### PROBLEM REQUIREMENTS
What must be written out is each line from the one holding "672x378 pixels." through the end of the records, word for word, minus any pictures.

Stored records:
# # #

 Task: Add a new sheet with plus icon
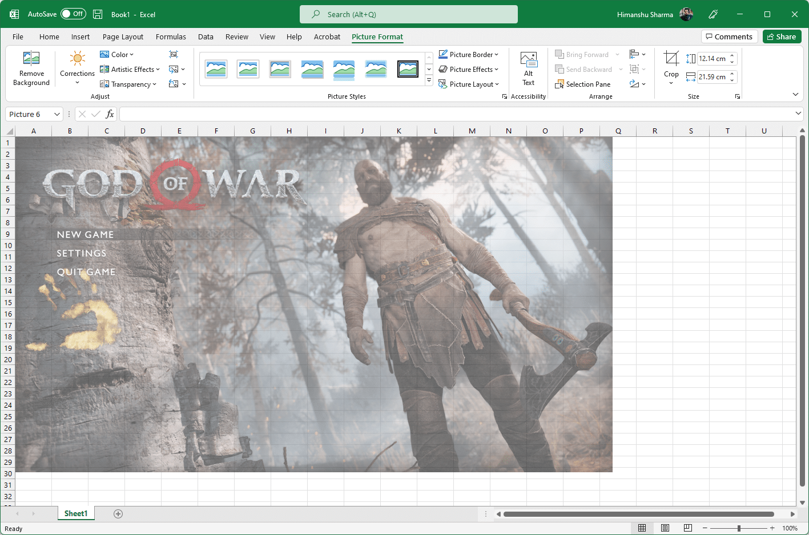(x=118, y=514)
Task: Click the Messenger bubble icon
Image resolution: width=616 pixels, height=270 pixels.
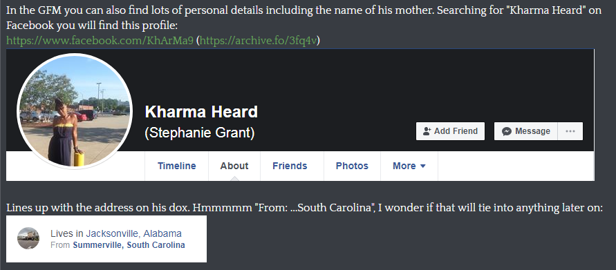Action: (x=507, y=131)
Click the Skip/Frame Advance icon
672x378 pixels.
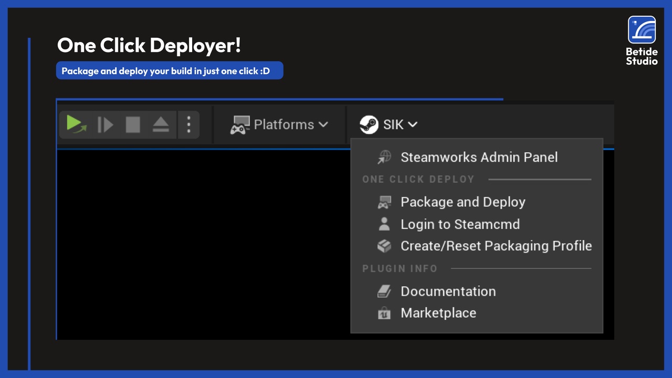coord(105,124)
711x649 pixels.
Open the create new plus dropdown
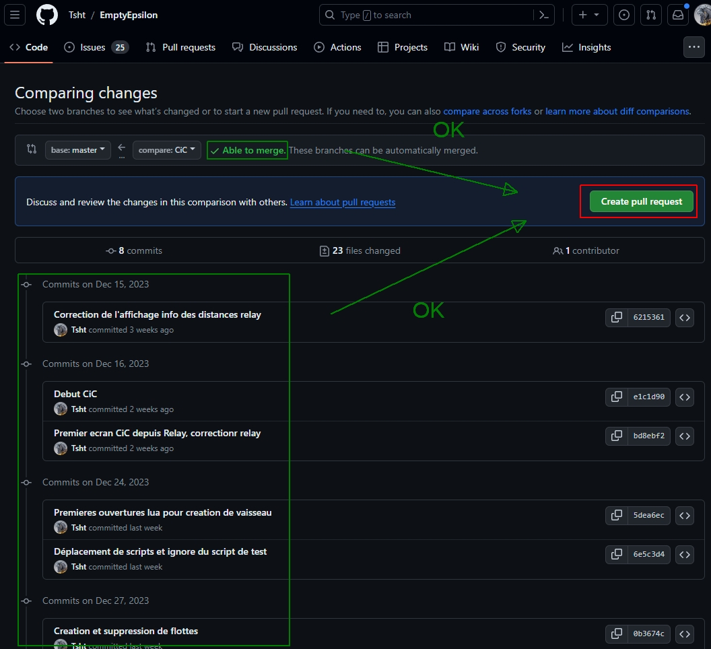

# # #

### WRITTEN SOLUTION
672x378 pixels.
coord(105,124)
711x649 pixels.
Open the create new plus dropdown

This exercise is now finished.